There’s been a lot of controversy surrounding the House version of the transportation bill. Has any of the backlash against the bill impacted the House Republican’s feelings about America Fast Forward? Is the enthusiasm still there on the House Side?
I think the enthusiasm is still there. Chairman Mica supports America Fast Forward and the expansion of the TIFIA loan program. In a time of vast deficiets, I have to believe that the majority of Republicans are supportive of it. That’s really not the controversial part of the bill.
Unfortunately, some members of the House on the Republican side are questioning whether or not we should make investment in our highway program and invest in our roads and bridges. I find that absolutely beyond the pale and non-sensical.

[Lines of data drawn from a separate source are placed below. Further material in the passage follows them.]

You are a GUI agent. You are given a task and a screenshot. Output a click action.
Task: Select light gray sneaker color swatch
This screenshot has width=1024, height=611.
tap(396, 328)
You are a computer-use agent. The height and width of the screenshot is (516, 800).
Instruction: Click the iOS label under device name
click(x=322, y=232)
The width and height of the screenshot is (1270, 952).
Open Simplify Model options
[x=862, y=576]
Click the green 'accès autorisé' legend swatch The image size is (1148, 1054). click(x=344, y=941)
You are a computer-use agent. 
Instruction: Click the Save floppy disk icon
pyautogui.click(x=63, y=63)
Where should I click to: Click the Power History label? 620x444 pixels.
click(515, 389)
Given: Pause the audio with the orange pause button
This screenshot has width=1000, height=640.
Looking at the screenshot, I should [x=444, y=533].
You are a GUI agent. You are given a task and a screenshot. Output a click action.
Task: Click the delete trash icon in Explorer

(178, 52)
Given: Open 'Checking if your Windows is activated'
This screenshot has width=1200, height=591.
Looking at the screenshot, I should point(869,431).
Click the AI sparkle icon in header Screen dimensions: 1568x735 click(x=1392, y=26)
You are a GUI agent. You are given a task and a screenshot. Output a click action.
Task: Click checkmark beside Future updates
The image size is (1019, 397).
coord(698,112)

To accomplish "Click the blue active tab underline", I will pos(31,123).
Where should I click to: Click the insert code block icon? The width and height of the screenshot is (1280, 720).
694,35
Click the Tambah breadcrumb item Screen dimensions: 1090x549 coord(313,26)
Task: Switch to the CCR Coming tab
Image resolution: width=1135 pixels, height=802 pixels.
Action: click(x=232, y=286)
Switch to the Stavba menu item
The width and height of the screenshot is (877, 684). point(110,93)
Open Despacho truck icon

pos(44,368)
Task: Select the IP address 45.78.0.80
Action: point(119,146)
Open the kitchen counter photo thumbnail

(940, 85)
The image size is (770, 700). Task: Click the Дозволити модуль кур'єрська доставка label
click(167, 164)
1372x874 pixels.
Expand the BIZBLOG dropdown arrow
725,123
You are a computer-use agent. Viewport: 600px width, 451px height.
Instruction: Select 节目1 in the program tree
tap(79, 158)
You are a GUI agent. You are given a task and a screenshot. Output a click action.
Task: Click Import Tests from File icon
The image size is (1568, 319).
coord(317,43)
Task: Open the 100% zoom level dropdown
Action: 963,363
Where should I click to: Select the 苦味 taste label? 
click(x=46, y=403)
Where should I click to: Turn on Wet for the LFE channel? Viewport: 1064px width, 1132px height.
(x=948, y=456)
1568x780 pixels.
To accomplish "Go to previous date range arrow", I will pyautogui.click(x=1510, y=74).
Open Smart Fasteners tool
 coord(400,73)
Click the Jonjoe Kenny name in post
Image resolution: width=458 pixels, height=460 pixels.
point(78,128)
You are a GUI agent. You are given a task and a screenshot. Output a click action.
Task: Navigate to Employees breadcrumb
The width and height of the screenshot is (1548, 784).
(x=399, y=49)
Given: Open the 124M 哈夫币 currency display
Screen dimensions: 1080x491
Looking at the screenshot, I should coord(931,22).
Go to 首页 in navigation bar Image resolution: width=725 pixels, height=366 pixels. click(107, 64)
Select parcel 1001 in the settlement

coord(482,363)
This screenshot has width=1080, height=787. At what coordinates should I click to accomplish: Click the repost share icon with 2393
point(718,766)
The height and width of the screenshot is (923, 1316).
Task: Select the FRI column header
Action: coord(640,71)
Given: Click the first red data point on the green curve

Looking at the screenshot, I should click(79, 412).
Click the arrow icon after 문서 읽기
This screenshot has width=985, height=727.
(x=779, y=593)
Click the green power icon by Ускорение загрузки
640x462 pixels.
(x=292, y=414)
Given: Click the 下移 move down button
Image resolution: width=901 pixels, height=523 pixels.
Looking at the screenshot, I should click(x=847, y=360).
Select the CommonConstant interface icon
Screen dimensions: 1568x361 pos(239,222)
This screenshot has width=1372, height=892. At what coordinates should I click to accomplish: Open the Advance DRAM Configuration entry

Look, for 60 years there has been bi-partisan support for making those investments. We have to make them going into the future. There’s too much at stake.
When you’re meeting with Senator Boxer and Feinstein’s office, or any of the local delegation, is there any particular projects, either being built, being planned, or under discussion, that are hot topics.
There’s been conversations with Ray LaHood. He called Los Angeles “the template for what cities ought to do when it comes to transportation and infrastructure investment.” He also signaled us out as the city that has been making a national case for this kind of investment. We haven’t spoken specifically on this trip about any individual project except about the $81 million in the president’s budget for the Subway and Regional Connector.
Most of the conversations, with LaHood or with the Senators and Congressmen, have been about the surface transportation bill.
There’s been some controversy about bicycle and pedestrian funding in the surface transportation bill about bicycle and pedestrian funding. Is this a major issue going forward? How worried should bicycle and pedestrian advocates be?
I think most people get it. Look…part of what you’ve done, and what urban planners in cities around the country have argued for is that our streets have to be shared. They have to be shared with the automobile. They have to be shared with folks moving goods. They have to be shared with our public transportation vehicles. They have to be shared with our bicyclists. They have to be shared with pedestrians.
The idea that we wouldn’t fund the multi-uses with our streets must support, it makes no sense.
Unfortunately, there are some people that don’t make a lot of sense here in the beltway.
Heck, there’s folks that don’t make any sense up here in the beltway.
I told your staffer earlier I used to work for an environmental group that spent time on the Hill to explain that I understood that schedules are fluid. The same applies to my opinion on how much sense some people make.
Absolutely. Anything else?
Changing gears, we’re starting to work on our pre-CicLAvia coverage. Last time I got to ride with you and Antonio Jr. for awhile. Any plans for this time?
“It’s good to go out again and I love it.
I couldn’t be prouder of CicLAvia. We had been talking about it for awhile. After breaking my elbow I talked to my staff and I told my staff we’re done talking. We’re going to make it happen. I’ve been really proud of the result.
Each one of these has been bigger and has had more happening than the one before. It felt like there were several hundred thousand people out there. That’s a lot of people in any city.
A lot of cities have been doing this long before us, but I don’t know many cities that get 100,000 or 200,000 people out there on a bike. It’s a testament that people are tired of traffic and tired of congestion and want to slow it down a bit to use their streets as public places, not just a place to get from one place to another.